:: Supplied records ::

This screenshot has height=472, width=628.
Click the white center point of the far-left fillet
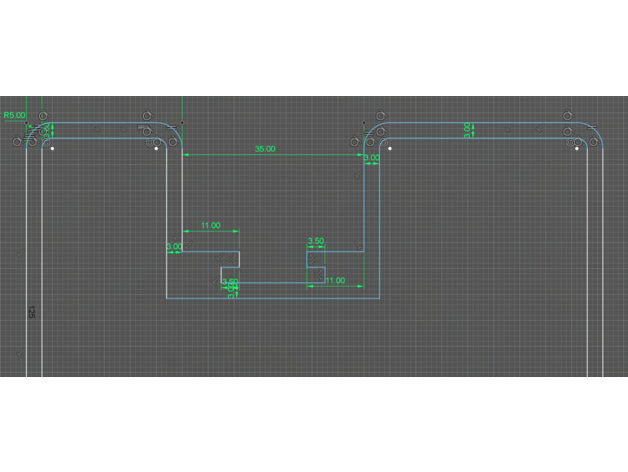[52, 148]
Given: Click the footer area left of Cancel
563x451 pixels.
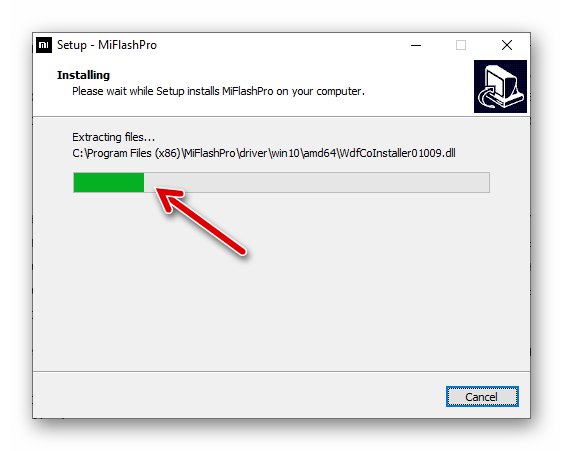Looking at the screenshot, I should click(x=237, y=396).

:: Aim of the task ::
Pictures are not part of the copy. Reproduce the lines from the one with "Click the white" through the end of the listing above.

:: Response to this exercise ::
Click the white center point of the far-left fillet
[52, 148]
Given: Click the footer area left of Cancel
563x451 pixels.
Looking at the screenshot, I should click(x=237, y=396).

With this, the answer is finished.